▶ What is expected: Can you print every line of the listing below word for word, leaving the pictures out?

Entries on target coordinates:
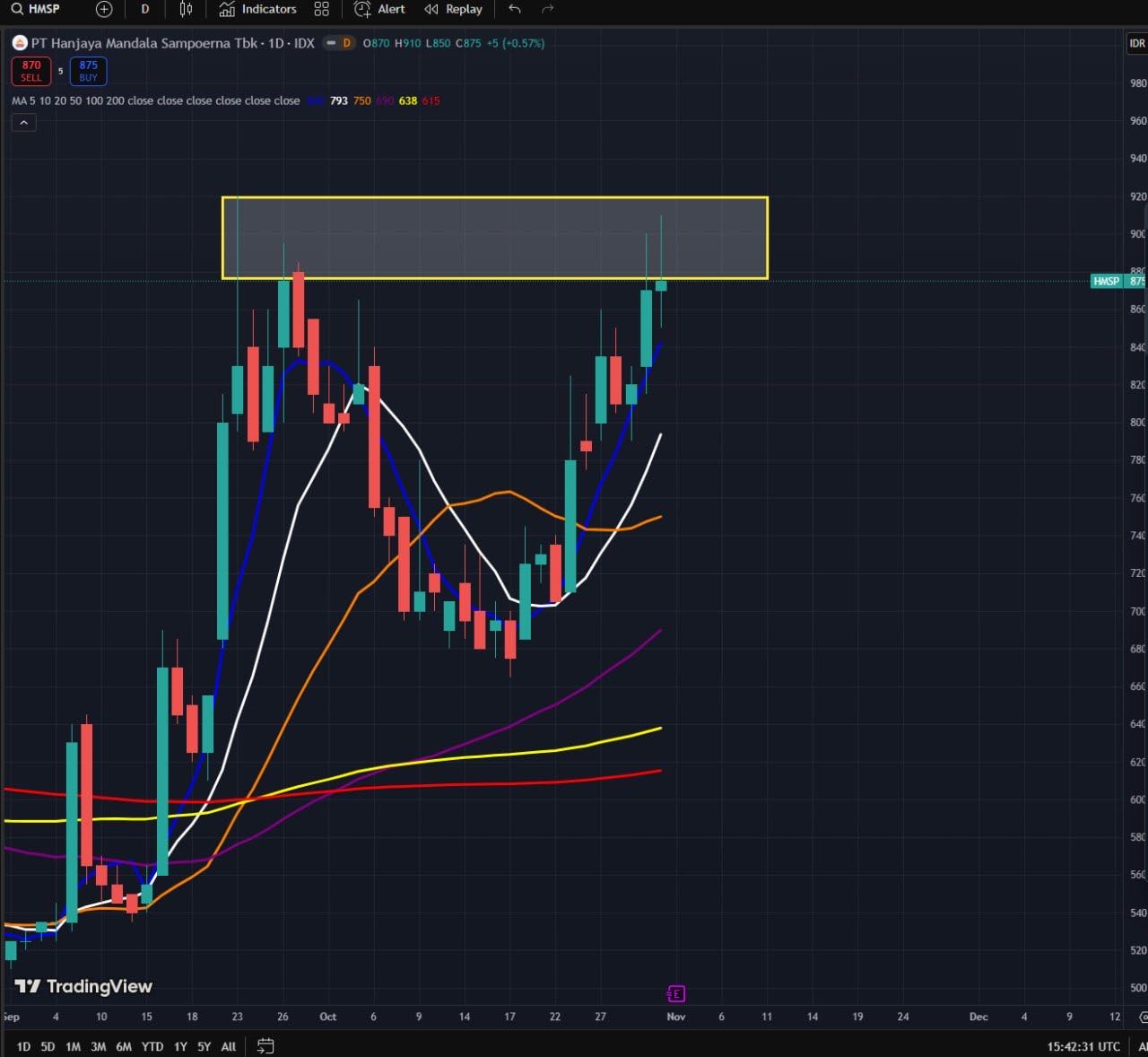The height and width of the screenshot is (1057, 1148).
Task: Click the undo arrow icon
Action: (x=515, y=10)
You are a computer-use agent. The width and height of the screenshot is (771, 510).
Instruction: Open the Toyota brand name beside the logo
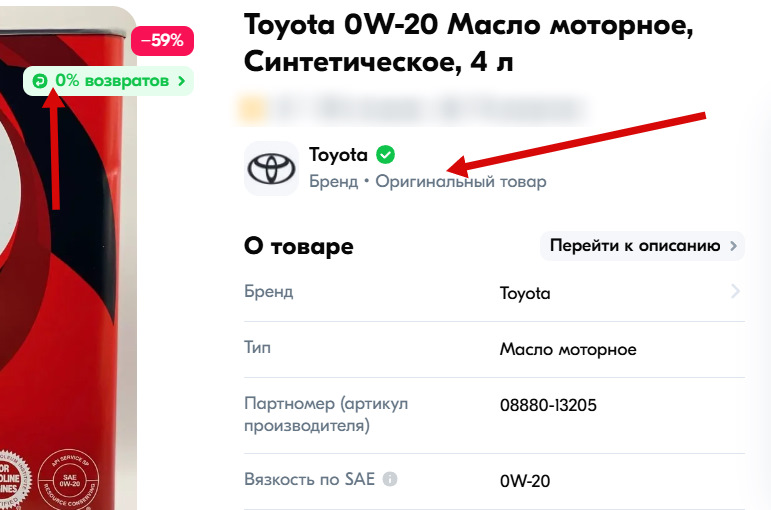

▶ Solution to this exercise:
The height and width of the screenshot is (1057, 1148).
Task: Click the undo arrow icon
Action: (x=515, y=10)
You are a computer-use agent. The width and height of the screenshot is (771, 510).
Instruction: Open the Toyota brand name beside the logo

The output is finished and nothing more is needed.